Again, note the summation overy x.y terms, where x is interesting and y is repetitive - that's the Fourier transform.

Historical sidelight: The simplest sheet music is Morse code, dah-dit. When telegraph became a booming business there was a shortage of wires to handle the volume of messages. People wanted a way to send more Morse per wire. Alexander Graham Bell had a bright idea - this was a few decades before radio - he took several Morse streams & put each dit-dah-dah-dit-dah sequence onto separate notes (like do-re-mi), and then sent the lot down a single wire. As he played with his system he had the deep insight that if the Morse code was replaced by sheet notation, then he could transmit music down a wire - and that became the telephone!

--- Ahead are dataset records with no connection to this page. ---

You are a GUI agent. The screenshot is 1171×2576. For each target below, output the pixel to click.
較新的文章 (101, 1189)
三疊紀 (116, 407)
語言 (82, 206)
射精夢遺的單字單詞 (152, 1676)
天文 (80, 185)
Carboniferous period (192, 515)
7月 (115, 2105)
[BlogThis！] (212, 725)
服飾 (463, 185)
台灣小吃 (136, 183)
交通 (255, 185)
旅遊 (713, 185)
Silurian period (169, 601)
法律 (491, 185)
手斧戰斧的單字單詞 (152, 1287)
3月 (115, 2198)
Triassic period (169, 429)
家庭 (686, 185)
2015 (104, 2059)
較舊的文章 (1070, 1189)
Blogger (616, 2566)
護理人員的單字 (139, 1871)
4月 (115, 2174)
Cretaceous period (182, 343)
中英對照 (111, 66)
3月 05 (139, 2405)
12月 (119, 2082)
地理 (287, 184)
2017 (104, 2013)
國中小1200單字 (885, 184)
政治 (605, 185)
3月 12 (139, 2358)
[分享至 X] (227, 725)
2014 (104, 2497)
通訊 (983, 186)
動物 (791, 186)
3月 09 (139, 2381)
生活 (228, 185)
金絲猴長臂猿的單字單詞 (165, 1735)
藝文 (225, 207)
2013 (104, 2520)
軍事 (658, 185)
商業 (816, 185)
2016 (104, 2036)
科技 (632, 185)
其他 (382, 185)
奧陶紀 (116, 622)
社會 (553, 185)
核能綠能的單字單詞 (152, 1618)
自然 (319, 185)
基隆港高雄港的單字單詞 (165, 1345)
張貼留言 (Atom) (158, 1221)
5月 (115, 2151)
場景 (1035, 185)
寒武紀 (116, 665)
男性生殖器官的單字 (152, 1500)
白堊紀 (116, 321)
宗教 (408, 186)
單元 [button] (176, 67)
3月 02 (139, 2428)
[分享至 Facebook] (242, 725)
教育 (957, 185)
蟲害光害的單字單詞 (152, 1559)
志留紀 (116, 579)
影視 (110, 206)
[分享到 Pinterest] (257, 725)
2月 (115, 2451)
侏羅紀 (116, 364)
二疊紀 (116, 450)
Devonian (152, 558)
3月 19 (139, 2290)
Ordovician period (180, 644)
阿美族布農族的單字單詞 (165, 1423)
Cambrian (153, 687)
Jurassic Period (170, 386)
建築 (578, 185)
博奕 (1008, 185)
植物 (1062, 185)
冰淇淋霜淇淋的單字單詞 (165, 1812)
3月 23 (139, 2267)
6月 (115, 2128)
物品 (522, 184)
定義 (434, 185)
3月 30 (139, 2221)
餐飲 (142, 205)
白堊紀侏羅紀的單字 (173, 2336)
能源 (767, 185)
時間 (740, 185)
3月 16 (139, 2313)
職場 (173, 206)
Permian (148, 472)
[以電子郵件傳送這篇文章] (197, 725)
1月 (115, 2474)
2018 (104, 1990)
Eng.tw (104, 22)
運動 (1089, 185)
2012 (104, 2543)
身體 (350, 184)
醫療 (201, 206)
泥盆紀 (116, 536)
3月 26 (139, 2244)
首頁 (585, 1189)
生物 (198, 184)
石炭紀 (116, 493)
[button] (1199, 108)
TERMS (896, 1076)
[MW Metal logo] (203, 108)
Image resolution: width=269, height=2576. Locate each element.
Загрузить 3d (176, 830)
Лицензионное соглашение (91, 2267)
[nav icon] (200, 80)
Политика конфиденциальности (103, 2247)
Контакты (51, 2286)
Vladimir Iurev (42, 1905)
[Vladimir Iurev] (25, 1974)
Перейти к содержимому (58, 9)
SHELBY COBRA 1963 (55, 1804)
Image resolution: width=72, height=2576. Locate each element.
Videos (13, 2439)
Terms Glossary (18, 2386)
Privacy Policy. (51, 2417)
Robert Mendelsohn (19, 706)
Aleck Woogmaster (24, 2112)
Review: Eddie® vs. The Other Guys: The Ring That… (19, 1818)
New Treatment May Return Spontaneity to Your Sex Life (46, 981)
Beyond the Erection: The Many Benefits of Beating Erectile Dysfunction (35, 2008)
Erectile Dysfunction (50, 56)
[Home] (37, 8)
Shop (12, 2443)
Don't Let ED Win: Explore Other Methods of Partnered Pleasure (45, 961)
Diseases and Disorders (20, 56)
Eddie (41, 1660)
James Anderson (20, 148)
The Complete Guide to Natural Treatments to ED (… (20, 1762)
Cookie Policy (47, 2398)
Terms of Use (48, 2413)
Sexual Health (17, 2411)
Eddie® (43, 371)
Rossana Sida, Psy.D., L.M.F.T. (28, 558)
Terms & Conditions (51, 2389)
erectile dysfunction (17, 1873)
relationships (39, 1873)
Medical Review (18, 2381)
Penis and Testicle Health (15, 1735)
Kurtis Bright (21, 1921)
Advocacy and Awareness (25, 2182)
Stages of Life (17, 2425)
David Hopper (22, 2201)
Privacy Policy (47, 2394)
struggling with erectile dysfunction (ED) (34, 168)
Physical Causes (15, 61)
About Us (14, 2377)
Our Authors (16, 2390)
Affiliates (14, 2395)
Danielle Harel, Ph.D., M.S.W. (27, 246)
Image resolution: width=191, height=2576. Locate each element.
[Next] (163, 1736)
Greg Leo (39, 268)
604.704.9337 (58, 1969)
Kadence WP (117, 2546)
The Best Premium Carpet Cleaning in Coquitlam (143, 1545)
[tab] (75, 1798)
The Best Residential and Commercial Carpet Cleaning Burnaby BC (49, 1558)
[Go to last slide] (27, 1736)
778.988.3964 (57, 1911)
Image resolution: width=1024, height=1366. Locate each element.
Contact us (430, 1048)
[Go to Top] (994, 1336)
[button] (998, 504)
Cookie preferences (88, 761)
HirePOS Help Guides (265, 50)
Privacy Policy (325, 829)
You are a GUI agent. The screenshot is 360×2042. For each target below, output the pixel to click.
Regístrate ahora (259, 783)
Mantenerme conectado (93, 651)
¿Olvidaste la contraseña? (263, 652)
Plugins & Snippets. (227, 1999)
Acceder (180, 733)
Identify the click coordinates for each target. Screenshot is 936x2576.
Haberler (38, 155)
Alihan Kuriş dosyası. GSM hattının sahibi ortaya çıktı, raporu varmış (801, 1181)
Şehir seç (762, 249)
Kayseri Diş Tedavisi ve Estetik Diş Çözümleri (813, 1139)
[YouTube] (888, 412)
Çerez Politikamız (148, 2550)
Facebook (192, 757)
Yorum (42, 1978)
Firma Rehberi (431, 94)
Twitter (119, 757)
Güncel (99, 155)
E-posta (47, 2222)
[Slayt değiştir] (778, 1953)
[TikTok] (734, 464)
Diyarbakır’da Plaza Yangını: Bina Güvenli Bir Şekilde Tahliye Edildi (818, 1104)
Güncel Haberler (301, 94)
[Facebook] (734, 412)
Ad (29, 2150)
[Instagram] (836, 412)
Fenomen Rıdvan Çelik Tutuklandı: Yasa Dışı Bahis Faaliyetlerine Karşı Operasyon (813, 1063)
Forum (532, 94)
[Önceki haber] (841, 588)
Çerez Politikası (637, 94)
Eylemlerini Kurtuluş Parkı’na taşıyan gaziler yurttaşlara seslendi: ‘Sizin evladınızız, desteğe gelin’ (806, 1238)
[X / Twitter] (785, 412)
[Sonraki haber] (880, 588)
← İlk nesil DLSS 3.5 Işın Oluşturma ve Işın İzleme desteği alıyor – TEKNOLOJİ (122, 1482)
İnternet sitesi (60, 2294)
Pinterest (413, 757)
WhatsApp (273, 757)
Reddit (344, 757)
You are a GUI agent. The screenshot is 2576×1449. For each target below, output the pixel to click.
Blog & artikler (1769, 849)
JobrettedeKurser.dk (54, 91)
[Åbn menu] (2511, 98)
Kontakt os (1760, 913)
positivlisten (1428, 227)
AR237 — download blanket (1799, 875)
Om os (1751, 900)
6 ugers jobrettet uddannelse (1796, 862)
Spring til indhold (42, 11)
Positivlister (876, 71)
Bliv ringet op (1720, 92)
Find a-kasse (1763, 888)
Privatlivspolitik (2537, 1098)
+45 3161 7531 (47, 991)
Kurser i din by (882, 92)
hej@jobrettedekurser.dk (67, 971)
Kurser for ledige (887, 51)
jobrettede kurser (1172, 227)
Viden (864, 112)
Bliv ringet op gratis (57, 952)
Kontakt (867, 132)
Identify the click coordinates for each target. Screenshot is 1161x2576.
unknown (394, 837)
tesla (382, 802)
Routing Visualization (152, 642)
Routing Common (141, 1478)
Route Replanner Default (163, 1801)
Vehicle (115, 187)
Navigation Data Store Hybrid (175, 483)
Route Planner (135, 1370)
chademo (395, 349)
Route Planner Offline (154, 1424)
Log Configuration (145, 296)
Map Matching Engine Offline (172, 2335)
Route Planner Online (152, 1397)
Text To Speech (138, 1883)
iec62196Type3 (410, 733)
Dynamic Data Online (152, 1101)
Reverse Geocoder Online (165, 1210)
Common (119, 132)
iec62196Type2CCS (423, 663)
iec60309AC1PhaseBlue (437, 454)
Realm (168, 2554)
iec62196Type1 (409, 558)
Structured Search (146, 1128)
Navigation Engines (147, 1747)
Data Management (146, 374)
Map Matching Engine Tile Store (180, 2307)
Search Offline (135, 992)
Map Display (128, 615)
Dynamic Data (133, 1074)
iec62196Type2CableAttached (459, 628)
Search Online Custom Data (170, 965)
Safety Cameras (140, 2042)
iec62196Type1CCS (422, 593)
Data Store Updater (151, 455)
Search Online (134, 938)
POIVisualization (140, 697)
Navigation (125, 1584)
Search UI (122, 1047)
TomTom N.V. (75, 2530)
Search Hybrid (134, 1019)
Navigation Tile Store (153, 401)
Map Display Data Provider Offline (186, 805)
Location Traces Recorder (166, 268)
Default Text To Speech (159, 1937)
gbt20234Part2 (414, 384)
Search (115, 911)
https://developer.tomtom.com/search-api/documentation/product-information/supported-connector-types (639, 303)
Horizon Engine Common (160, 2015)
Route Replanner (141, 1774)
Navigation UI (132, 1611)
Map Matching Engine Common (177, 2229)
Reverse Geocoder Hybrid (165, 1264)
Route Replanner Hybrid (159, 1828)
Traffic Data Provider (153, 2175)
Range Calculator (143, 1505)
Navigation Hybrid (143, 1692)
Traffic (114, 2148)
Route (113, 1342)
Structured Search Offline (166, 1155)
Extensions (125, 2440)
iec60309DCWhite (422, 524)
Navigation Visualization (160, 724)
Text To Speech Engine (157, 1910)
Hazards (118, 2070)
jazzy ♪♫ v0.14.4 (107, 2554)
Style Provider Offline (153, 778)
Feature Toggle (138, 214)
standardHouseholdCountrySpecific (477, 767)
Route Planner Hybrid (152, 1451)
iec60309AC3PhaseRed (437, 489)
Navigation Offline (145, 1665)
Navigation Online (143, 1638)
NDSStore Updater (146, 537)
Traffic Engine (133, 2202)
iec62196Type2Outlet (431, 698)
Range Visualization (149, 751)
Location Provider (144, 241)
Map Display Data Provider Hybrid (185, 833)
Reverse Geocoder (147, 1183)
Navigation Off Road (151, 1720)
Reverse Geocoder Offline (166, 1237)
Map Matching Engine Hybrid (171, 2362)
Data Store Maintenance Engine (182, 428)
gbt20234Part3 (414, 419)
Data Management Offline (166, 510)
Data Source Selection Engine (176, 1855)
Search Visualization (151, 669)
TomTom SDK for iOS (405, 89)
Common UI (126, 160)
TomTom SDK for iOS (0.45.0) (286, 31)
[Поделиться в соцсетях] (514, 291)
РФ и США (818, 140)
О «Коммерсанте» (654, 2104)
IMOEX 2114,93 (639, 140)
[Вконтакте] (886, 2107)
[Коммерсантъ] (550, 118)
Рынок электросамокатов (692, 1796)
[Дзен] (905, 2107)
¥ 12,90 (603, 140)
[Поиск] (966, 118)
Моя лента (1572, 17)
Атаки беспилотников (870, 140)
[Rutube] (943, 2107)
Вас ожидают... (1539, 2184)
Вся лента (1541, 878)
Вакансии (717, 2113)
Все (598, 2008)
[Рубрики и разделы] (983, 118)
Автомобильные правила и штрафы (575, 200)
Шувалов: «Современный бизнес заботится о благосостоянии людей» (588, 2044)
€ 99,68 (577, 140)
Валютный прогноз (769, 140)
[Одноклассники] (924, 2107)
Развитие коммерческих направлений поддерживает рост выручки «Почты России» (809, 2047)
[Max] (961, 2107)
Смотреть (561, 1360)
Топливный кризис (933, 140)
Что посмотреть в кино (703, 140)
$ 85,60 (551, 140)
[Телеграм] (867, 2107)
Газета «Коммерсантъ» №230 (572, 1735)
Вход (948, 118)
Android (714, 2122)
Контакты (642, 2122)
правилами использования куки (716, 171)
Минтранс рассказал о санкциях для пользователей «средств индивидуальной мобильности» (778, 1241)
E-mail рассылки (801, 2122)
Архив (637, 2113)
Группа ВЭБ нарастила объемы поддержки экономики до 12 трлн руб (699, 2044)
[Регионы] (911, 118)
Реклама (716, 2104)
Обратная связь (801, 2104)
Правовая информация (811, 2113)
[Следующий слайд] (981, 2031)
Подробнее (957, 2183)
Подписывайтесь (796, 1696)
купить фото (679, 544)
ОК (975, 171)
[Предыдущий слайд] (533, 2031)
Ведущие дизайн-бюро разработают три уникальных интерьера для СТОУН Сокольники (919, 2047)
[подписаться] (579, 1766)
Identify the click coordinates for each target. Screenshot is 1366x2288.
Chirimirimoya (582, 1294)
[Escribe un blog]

Winamp's audio visualiser really helped me to understand the idea of time and frequency domains.

It was pretty crude, but is was a nice way to see how a piece of music looked in the frequency domain. I kept that mental model in my head all the way through engineering.


You can take a general function and break it into its 'component' polynomial terms, this is called the taylor series.

You can also take a periodic function and break it into its 'component' sines and cosines. This is called the fourier series.

Fourier transform is essentially similar to the fourier series except you're allowed to have non-integer frequency multiples.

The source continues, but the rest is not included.